Einer der hayllischen Kriegerprinzen kam auf ihn zu
und sagte: »Sämtliche Männer sind auf ihren Posten.«
»Gut«, erwiderte Krelis. »Gib allen Bescheid, dass
sie lediglich aufpassen und sicherstellen sollen, dass niemand
versucht, zwischen ihren Reihen hindurchzuschlüpfen.«
Der Krieger zögerte. »Es besteht kein Grund, diesen
… Leuten … zwei Stunden Zeit zu gewähren.«
»Es gibt sehr wohl einen Grund«, fuhr Krelis ihn
an. »Ich möchte, dass dieser shaladorische Bastard ins Schwitzen
gerät. Wenn ich verlangt hätte, uns das Königinnenluder auf der
Stelle zu übergeben, hätten die Männer, die noch Juwelen tragen,
wahrscheinlich instinktiv gekämpft. Also geben wir ihnen ein wenig
Bedenkzeit, Zeit, um sich Sorgen zu machen. Wir geben ihm
ein wenig Zeit, sich seine Familie und die Menschen anzusehen, mit
denen er aufgewachsen ist. So kann er abwägen, was wichtiger ist:
Das Leid, das auf sie fallen wird, oder eine Königin zu beschützen,
die er kaum kennt. Außerdem haben die Übrigen Zeit darüber
nachzudenken, wie sie ihre eigene Haut retten können, und ob das
Leben ihrer Kinder nicht vielleicht mehr wiegt als dasjenige einer
Fremden. Binnen der ersten Stunde werden sich bei den Dorfbewohnern
zwei Lager bilden. Bevor die
zweite Stunde abgelaufen ist, wird der shaladorische Krieger sie
entweder selbst packen und uns höchstpersönlich abliefern, oder er
wird dem Druck der anderen nachgeben und sich ihnen nicht in den
Weg stellen, wenn sie uns das Miststück übergeben.«
Der Kriegerprinz stieß ein verächtliches Geräusch
aus. »Und wir lassen die anderen zurück in ihre Höhle
kriechen?«
Krelis’ Lippen kräuselten sich höhnisch. »Sobald
sich das königliche Miststück in meinen Händen befindet, können die
Männer mit den Übrigen anstellen, was ihr Herz begehrt. Die Frauen
können so lange reihum gereicht werden, bis sie völlig den Geist
aufgeben. Die Kinder werden als Sklaven verkauft. Die Männer können
gebrochen und mit Fußfesseln versehen werden. Danach lassen sie
sich bestimmt ausgezeichnet zu Schießübungen nutzen. Auf diese
Weise erhält jeder die Gelegenheit, seine Fähigkeiten unter Beweis
zu stellen.«
Ein eigenartiges Glitzern trat in die Augen des
Kriegerprinzen. »Ja, gewiss.«
Krelis bedeutete ihm mit einem Wink, sich
zurückzuziehen.
Er hatte dem shaladorischen Bastard außerdem Zeit
eingeräumt, weil er selbst auf diese Weise Zeit hätte, sich den
Kopf darüber zu zerbrechen, wie er am besten mit den beiden
Kriegerprinzen in dem Dorf verfahren sollte – besonders mit dem,
der Saphir trug. Mit diesen beiden hatte er nicht gerechnet. Noch
so ein Versehen, für das sein Schoßhund sich verantworten müssen
würde. Vielleicht würde man die beiden erst ausschalten müssen,
bevor das Königinnenluder ausgehändigt werden konnte.

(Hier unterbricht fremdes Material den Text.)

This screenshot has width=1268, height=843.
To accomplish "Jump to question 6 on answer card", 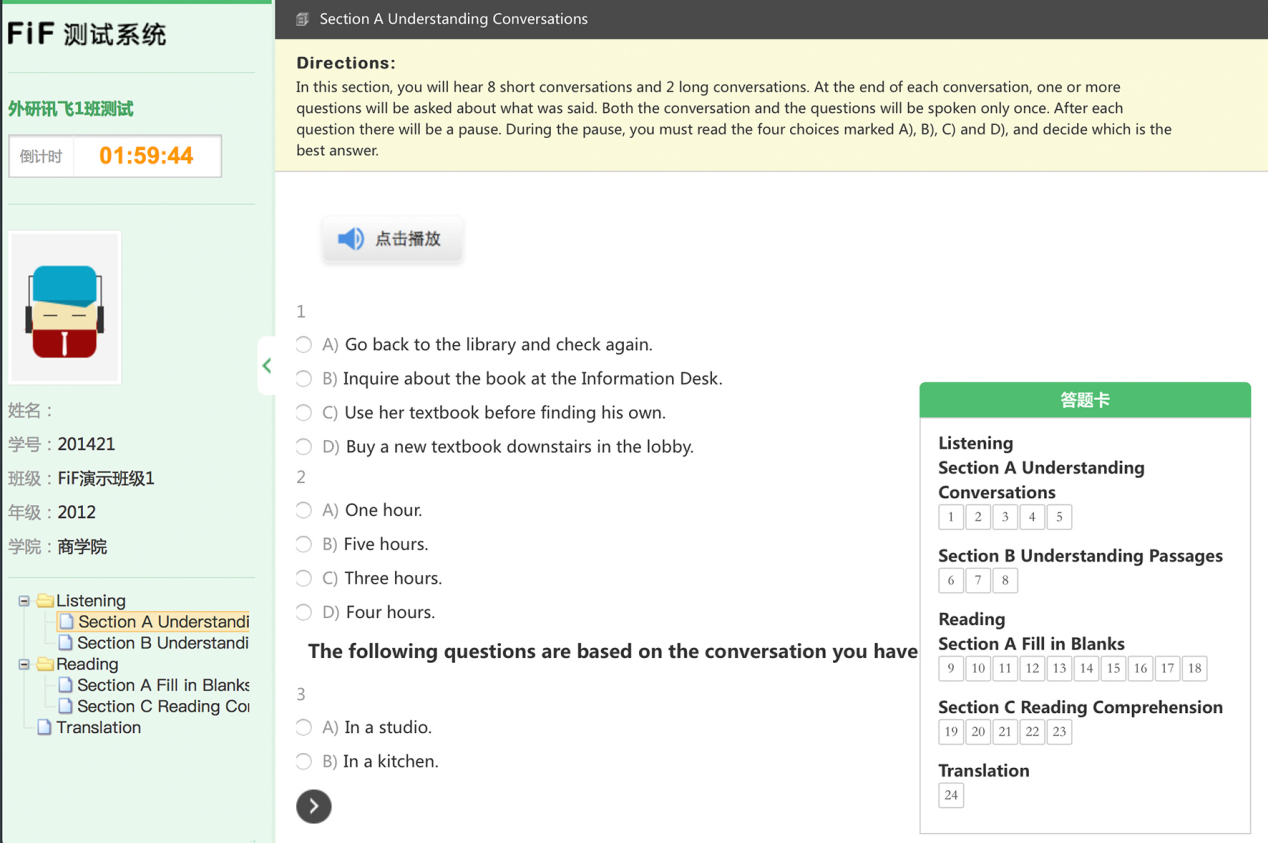I will pyautogui.click(x=951, y=580).
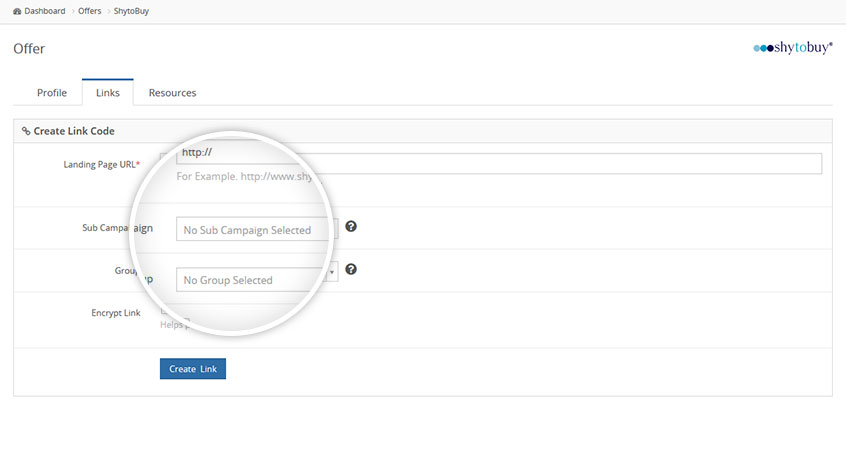Focus the Landing Page URL field
The width and height of the screenshot is (846, 450).
[x=500, y=163]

Nun, das war im Grunde das Problem des Bastards mit
dem roten Juwel.
Krelis rief eine kleine Holzschachtel herbei. Darin
befand sich der Messingknopf, den er benutzt hatte, um die Fallen
zu umgehen, mit denen die übrigen Knöpfe versehen worden waren,
damit niemand sonst die geheimen Nachrichten lesen konnte. In das
Metall dieses Messingknopfes war noch
ein weiterer Zauber gewoben worden – ein Zauber, von dem sein
Schoßhund nichts ahnte.
Krelis aktivierte den Zauber, der an der mentalen
Leine riss, mit der sein Schoßhund angebunden war.
Dann machte er es sich so bequem wie möglich und
wartete einfach ab.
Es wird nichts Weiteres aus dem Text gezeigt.